● **WORK ORDER**
Give again, word for word, each line below starting at the one that contains "[Go to homepage] (88, 30)" and ending at the one that contains "Rating Panel Custom Widget App (333, 599)".

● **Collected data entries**
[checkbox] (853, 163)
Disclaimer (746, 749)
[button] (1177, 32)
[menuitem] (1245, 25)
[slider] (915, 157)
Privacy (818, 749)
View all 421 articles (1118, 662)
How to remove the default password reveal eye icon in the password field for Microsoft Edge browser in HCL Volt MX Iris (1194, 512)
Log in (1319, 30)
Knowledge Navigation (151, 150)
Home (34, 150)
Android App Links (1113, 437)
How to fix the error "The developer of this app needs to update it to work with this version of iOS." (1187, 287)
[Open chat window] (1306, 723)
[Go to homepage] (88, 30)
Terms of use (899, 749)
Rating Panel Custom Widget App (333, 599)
...
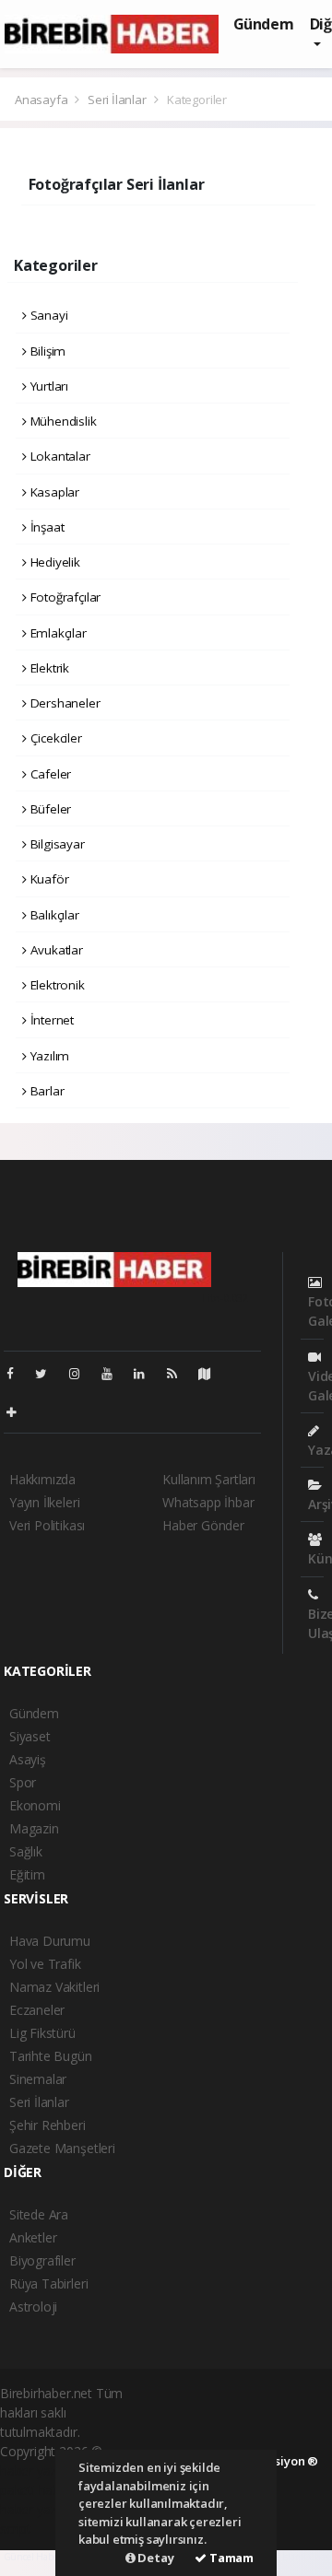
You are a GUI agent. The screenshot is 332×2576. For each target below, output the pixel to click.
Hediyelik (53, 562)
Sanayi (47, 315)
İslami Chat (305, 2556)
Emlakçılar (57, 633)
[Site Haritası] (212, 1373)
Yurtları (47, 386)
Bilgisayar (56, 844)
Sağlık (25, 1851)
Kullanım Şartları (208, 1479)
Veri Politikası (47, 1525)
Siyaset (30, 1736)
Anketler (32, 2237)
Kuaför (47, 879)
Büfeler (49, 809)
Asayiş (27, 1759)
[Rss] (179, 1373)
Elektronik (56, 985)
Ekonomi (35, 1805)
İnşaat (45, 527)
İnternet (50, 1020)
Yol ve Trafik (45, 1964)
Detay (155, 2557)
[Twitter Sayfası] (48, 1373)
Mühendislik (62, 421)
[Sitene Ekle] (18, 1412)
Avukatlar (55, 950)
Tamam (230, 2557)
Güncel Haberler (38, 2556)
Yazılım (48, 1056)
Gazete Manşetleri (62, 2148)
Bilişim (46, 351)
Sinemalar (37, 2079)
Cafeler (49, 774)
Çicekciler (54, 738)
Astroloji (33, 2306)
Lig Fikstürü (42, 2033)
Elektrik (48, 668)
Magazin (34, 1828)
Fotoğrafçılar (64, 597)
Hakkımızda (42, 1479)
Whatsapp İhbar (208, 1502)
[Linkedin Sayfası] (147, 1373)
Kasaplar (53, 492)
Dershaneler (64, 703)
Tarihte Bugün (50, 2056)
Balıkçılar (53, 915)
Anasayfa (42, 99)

● **ANSWER TO THE EXERCISE**
[Go to homepage] (88, 30)
Terms of use (899, 749)
Rating Panel Custom Widget App (333, 599)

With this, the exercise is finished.